Input for this task START

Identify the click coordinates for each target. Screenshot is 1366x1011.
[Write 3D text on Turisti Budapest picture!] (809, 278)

Input for this task END
Input for this task START

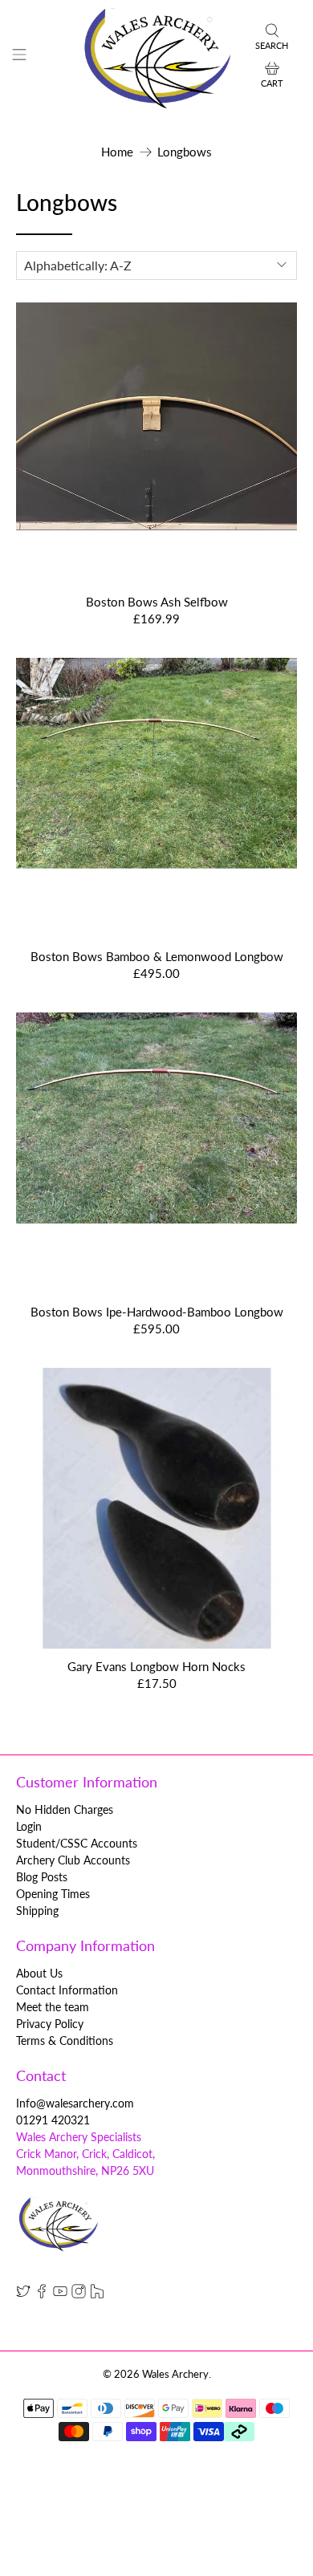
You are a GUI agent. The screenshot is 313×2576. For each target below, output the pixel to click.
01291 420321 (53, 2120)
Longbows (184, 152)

Input for this task END

Work request
Return all lines above that mention the word "each".

Task answer
Identify the click coordinates for each target. Screenshot is 1366x1011.
You are a GUI agent. The screenshot is 313×2576. For each target below, output the pixel to click.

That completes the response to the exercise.